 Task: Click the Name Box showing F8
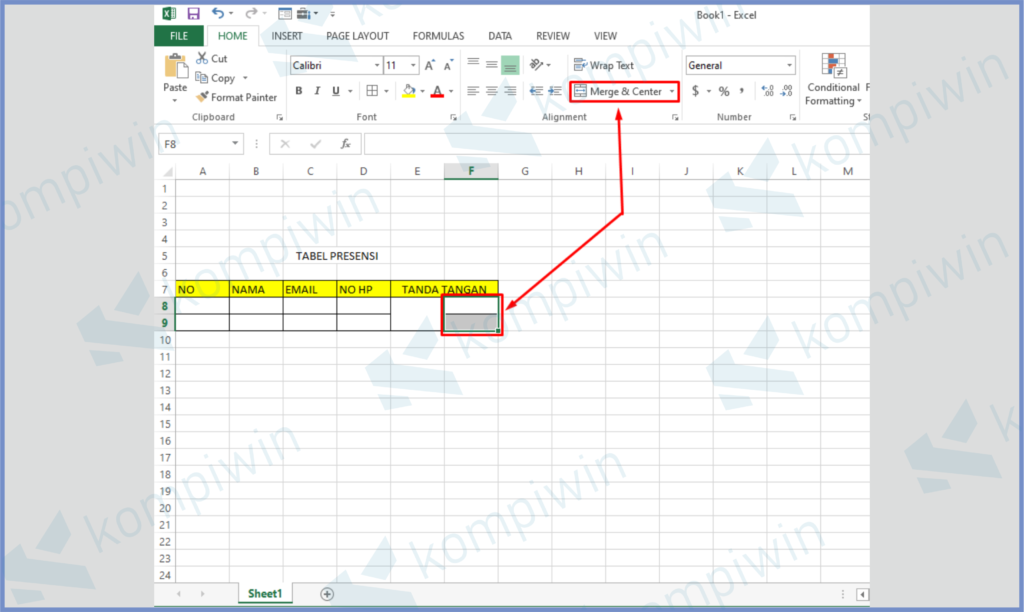click(x=195, y=144)
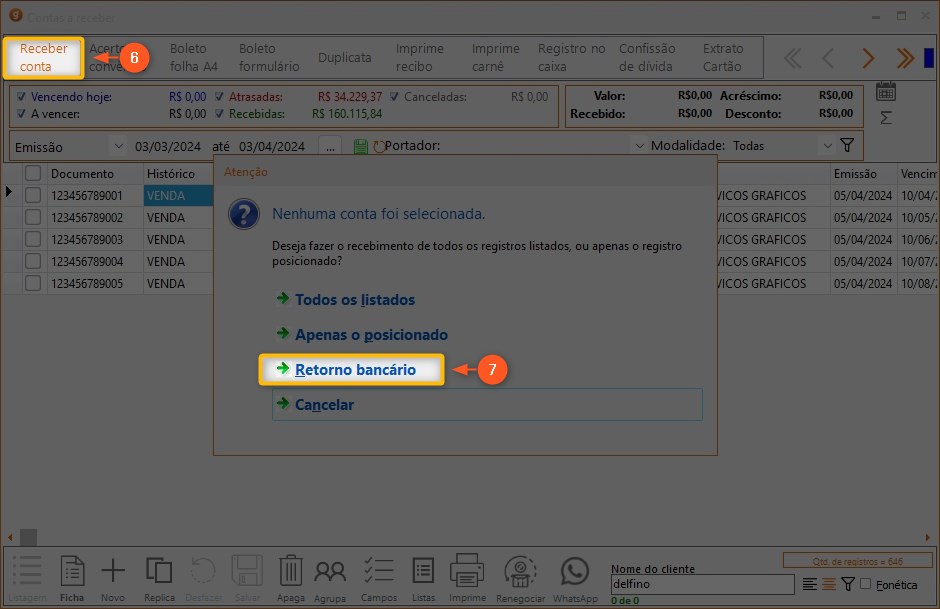
Task: Uncheck the Atrasadas checkbox
Action: pyautogui.click(x=220, y=98)
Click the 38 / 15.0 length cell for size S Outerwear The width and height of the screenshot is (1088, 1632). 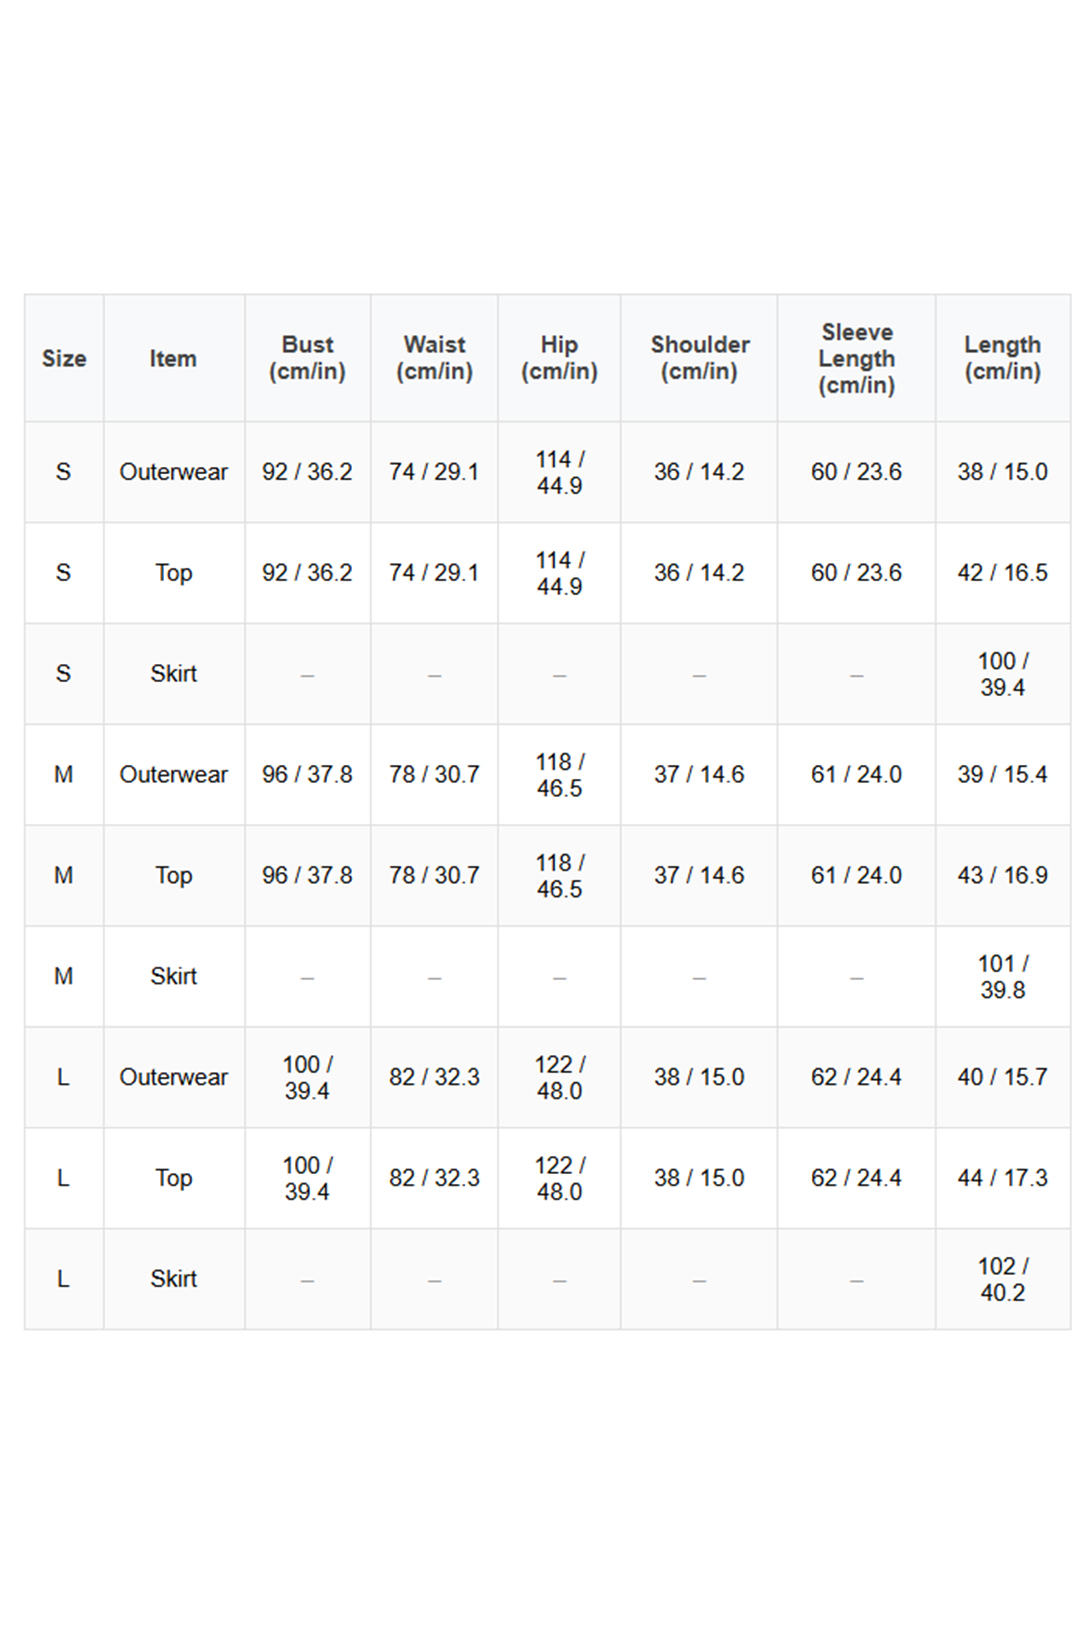click(x=1002, y=472)
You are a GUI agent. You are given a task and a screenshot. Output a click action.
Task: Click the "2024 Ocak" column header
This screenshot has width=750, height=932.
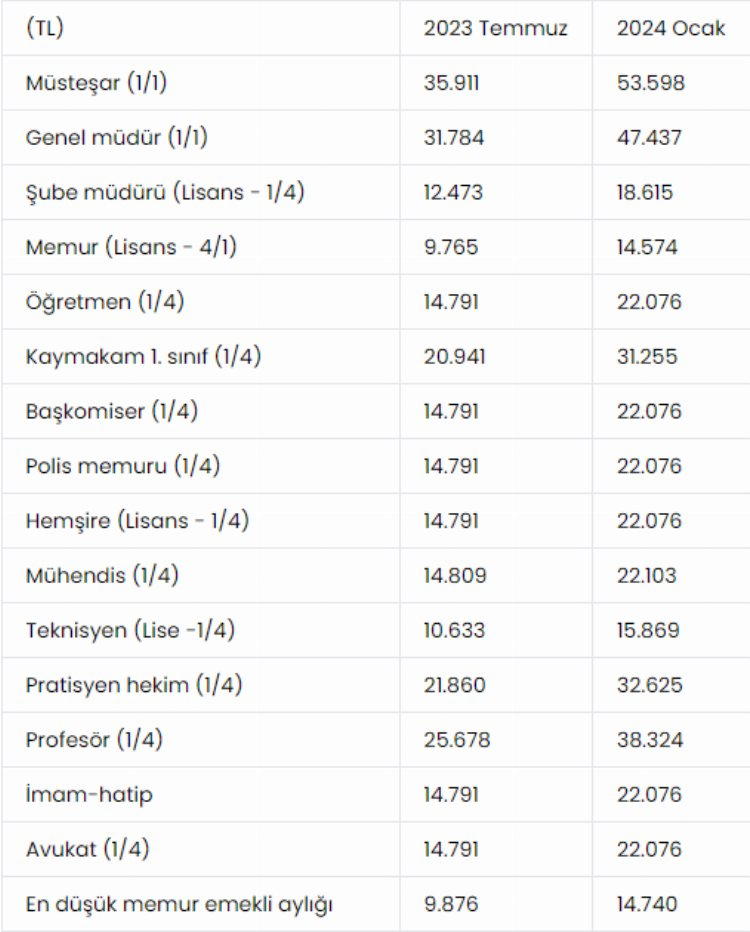tap(670, 28)
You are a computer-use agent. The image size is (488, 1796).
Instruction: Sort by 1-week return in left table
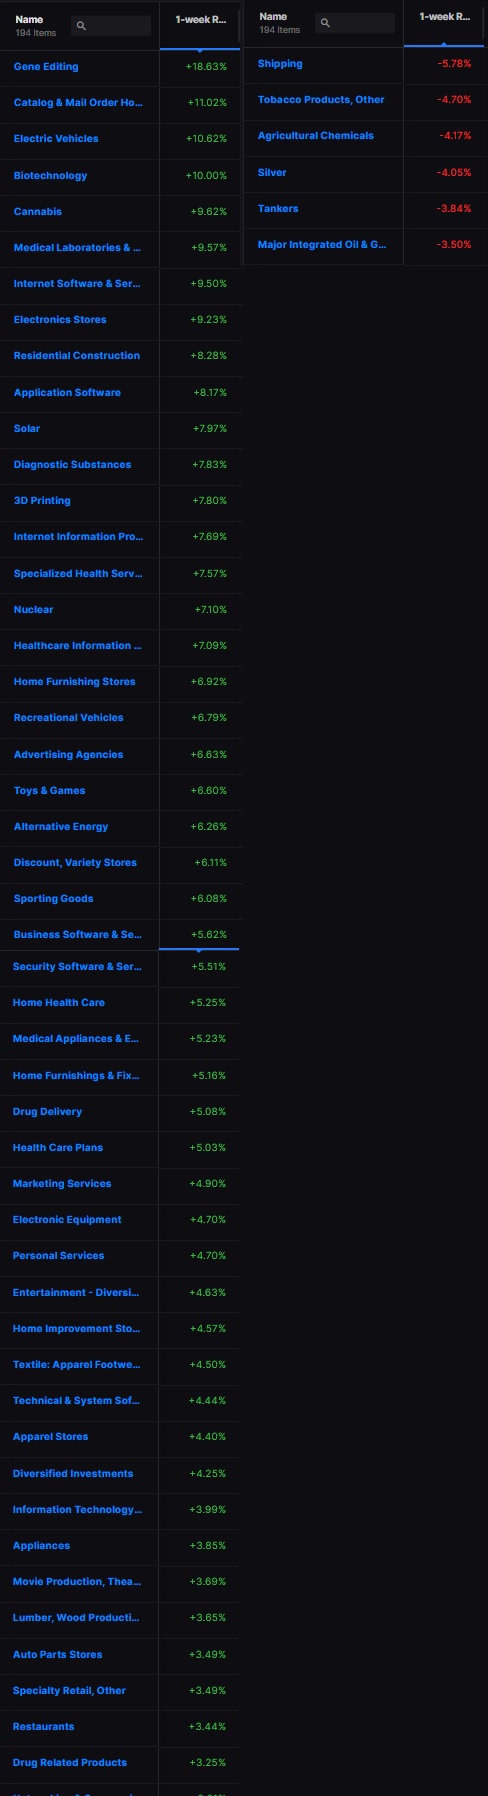200,20
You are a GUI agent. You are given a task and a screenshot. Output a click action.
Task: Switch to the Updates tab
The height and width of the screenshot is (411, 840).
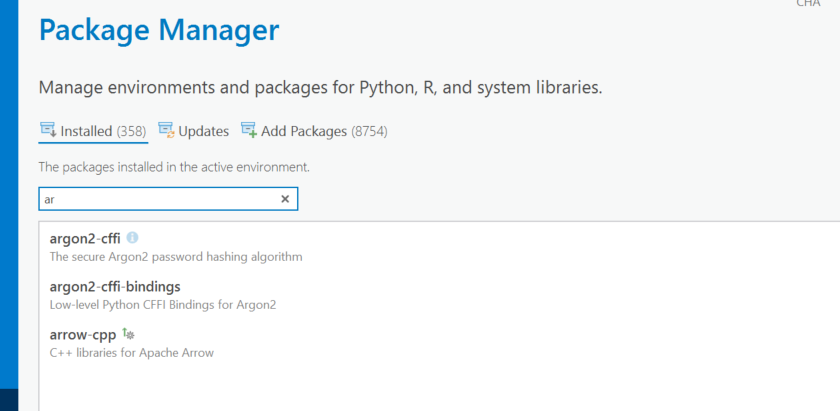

# [Do this]
Swap "screenshot" for "screen image" in the lines from the one containing "You are a computer-use" through the last line, keeping everything else unchanged. Give only those lines back, and leave the pictures out.

# [Task output]
You are a computer-use agent. The image size is (488, 1796).
Instruction: Sort by 1-week return in left table
200,20
You are a GUI agent. You are given a task and a screen image. Output a click action.
Task: Switch to the Updates tab
The height and width of the screen image is (411, 840).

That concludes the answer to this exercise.